TASK GOAL =
Reproduce the lines below word for word, changing nothing.

+--

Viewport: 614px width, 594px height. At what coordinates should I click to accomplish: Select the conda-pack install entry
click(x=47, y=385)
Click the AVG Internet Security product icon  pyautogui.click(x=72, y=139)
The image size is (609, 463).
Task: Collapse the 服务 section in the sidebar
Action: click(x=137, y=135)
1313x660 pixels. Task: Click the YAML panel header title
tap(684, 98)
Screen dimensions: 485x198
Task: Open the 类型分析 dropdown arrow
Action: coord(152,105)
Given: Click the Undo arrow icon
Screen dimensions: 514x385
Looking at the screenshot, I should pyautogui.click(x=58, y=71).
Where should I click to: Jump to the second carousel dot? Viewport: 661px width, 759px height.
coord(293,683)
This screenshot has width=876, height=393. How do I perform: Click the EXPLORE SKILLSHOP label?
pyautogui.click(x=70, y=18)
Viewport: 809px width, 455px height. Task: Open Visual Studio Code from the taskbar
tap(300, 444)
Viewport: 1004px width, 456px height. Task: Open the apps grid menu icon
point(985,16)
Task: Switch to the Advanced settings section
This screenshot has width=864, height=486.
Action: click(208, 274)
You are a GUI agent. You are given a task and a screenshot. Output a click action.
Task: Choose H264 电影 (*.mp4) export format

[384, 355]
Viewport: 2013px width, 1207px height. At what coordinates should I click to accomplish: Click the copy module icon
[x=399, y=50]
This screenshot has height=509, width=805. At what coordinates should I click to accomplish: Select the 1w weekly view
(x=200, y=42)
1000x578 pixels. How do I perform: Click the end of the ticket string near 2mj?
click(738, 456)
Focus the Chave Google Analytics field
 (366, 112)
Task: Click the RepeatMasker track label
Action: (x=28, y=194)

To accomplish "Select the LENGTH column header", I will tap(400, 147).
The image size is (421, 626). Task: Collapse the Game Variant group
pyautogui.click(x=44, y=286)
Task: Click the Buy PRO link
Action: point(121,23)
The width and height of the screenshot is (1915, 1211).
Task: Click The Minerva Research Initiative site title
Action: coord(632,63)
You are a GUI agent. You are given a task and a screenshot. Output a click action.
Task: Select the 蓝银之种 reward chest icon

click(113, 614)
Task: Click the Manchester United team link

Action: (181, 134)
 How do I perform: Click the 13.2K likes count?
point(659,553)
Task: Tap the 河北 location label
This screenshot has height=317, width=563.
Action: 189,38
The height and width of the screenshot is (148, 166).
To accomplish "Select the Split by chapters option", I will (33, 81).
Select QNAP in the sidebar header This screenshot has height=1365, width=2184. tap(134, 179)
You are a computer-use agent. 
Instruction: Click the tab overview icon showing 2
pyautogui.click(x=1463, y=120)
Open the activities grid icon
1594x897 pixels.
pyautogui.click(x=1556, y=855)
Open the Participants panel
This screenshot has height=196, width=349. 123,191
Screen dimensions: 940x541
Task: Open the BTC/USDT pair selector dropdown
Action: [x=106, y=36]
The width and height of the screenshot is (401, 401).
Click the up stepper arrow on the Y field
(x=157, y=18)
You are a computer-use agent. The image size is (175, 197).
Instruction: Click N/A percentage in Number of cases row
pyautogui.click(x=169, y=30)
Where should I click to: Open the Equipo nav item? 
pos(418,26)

+--

EXPECTED ANSWER =
Viewport: 614px width, 594px height. At what coordinates should I click to accomplish: Select the conda-pack install entry
click(x=47, y=385)
Click the AVG Internet Security product icon  pyautogui.click(x=72, y=139)
The image size is (609, 463).
Task: Collapse the 服务 section in the sidebar
Action: click(x=137, y=135)
1313x660 pixels. Task: Click the YAML panel header title
tap(684, 98)
Screen dimensions: 485x198
Task: Open the 类型分析 dropdown arrow
Action: coord(152,105)
Given: Click the Undo arrow icon
Screen dimensions: 514x385
Looking at the screenshot, I should pyautogui.click(x=58, y=71).
Where should I click to: Jump to the second carousel dot? Viewport: 661px width, 759px height.
coord(293,683)
This screenshot has width=876, height=393. How do I perform: Click the EXPLORE SKILLSHOP label?
pyautogui.click(x=70, y=18)
Viewport: 809px width, 455px height. Task: Open Visual Studio Code from the taskbar
tap(300, 444)
Viewport: 1004px width, 456px height. Task: Open the apps grid menu icon
point(985,16)
Task: Switch to the Advanced settings section
This screenshot has width=864, height=486.
Action: click(208, 274)
You are a GUI agent. You are given a task and a screenshot. Output a click action.
Task: Choose H264 电影 (*.mp4) export format

[384, 355]
Viewport: 2013px width, 1207px height. At what coordinates should I click to accomplish: Click the copy module icon
[x=399, y=50]
This screenshot has height=509, width=805. At what coordinates should I click to accomplish: Select the 1w weekly view
(x=200, y=42)
1000x578 pixels. How do I perform: Click the end of the ticket string near 2mj?
click(738, 456)
Focus the Chave Google Analytics field
 (366, 112)
Task: Click the RepeatMasker track label
Action: (x=28, y=194)

To accomplish "Select the LENGTH column header", I will tap(400, 147).
The image size is (421, 626). Task: Collapse the Game Variant group
pyautogui.click(x=44, y=286)
Task: Click the Buy PRO link
Action: point(121,23)
The width and height of the screenshot is (1915, 1211).
Task: Click The Minerva Research Initiative site title
Action: coord(632,63)
You are a GUI agent. You are given a task and a screenshot. Output a click action.
Task: Select the 蓝银之种 reward chest icon

click(113, 614)
Task: Click the Manchester United team link

Action: (181, 134)
 How do I perform: Click the 13.2K likes count?
point(659,553)
Task: Tap the 河北 location label
This screenshot has height=317, width=563.
Action: 189,38
The height and width of the screenshot is (148, 166).
To accomplish "Select the Split by chapters option", I will (33, 81).
Select QNAP in the sidebar header This screenshot has height=1365, width=2184. tap(134, 179)
You are a computer-use agent. 
Instruction: Click the tab overview icon showing 2
pyautogui.click(x=1463, y=120)
Open the activities grid icon
1594x897 pixels.
pyautogui.click(x=1556, y=855)
Open the Participants panel
This screenshot has height=196, width=349. 123,191
Screen dimensions: 940x541
Task: Open the BTC/USDT pair selector dropdown
Action: [x=106, y=36]
The width and height of the screenshot is (401, 401).
Click the up stepper arrow on the Y field
(x=157, y=18)
You are a computer-use agent. The image size is (175, 197).
Instruction: Click N/A percentage in Number of cases row
pyautogui.click(x=169, y=30)
Where should I click to: Open the Equipo nav item? 
pos(418,26)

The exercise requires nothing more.